1. Mole poblano
Mole poblano is Mexico’s most famous, and tastiest mole. Don’t let anyone tell you otherwise! The dish is characterized by its inclusion of chocolate, which creates a very distinctive taste due to its combination with different spices and chillies. The dish is of particular importance to Mexico as it is a symbol of its Mestizaje: the fusion of Indigenous and European cultures.
2. Chiles en nogada
This dish is as poblano as you can get. It consists of a poblano chili pepper, which is filled with ‘picadillo’ and local ingredients such as ‘manzana panochera’ and ‘pera de leche.’ The filled chili is then dunked in egg batter and fried. Finally a delicious creamy walnut sauce is poured over the chili and topped with pomegranate seeds and parsley. The dish’s three elements generate the colours of the Mexican flag: the green parsley, the white walnut sauce, and the red pomegranate seeds. Keep in mind that ‘chiles en nogada’ are only available from July through September.
The cemita is deliciously crunchy and Puebla’s champion! After the excess dough is removed from the inside of the roll, the cemita is filled typically with: avocado, quesillo (cheese from Oaxaca), pork milanesa, pápalo, onion, and chipotle can be added for spiciness. Known locally as ‘cemas’ you can also get them filled with al pastor, carne asada or arabe meat. Take your pick!

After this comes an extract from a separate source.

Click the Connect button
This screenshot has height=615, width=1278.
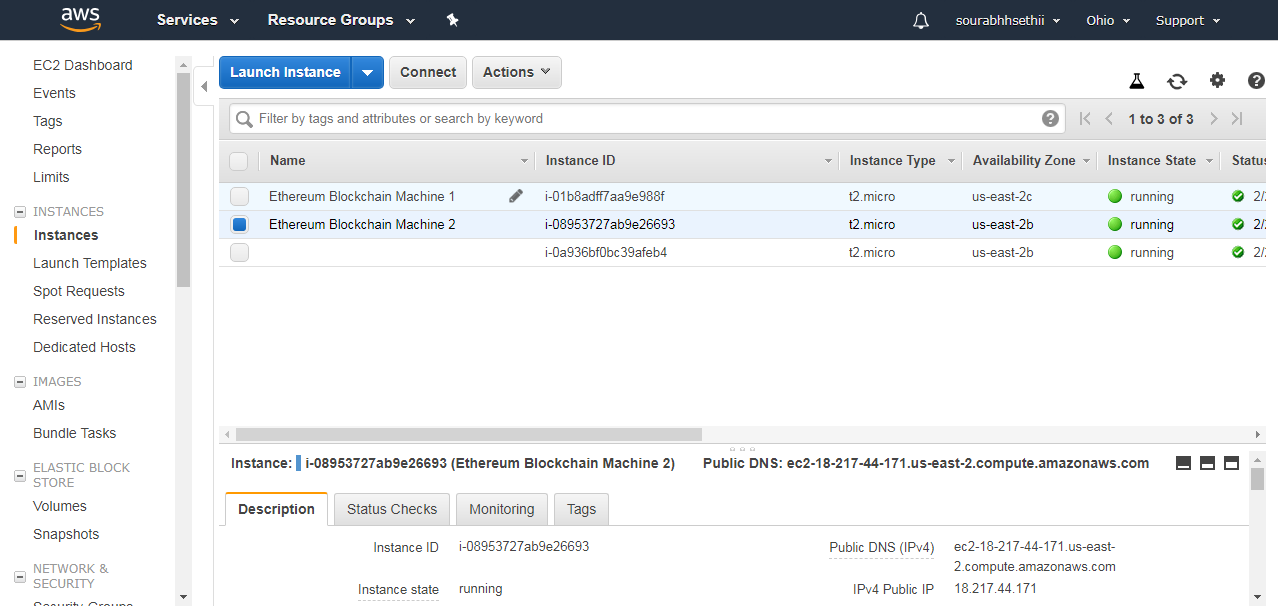(x=427, y=72)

These are lightly fried corn tortillas that are topped with salsa, onion and shredded chicken or beef. You will find them being made on street corners typically in the evening. An order of chalupas usually comes with at least four pieces, so be a good Mexican and share the chalupa love!
5. Rajas poblanas
Here’s one for all you vegetarians. This dish is simple but don’t let that fool you. Rajas poblanas are strips of poblano chili peppers grilled to perfection with corn and cream. And if that doesn’t sound good enough then imagine how good they taste when topped with delicious quesillo (oaxacan cheese).
6. Tacos arabes
This arab-style taco is a real favourite for meat-lovers in Puebla. The spit-roasted pork is cut and served in a pita-style bread called ‘pan arabe.’ Squeeze a bit of lemon juice, add chipotle salsa, and you are set to go!
The pelona is a fried bread roll filled with beans, lettuce, cream, shredded beef, and salsa. It is a crunchy, creamy, spicy heaven.
Memelas exist in other states, for example, Oaxaca, but though they share the same name, they are not the same thing. In Puebla, a memela is a hand full of corn masa filled with beans that that is pressed out into an oval shape and cooked on a comal. Salsa and cheese are then added along with anything else you want such as chicharon, or even French fries. It makes for a great breakfast (and hangover cure).
Molotes are made from pressing corn masa filling it with anything from quesillo, potatoes or mushrooms, deep frying it, and then smothering it with salsa and cream. The result: deep-fried deliciousness.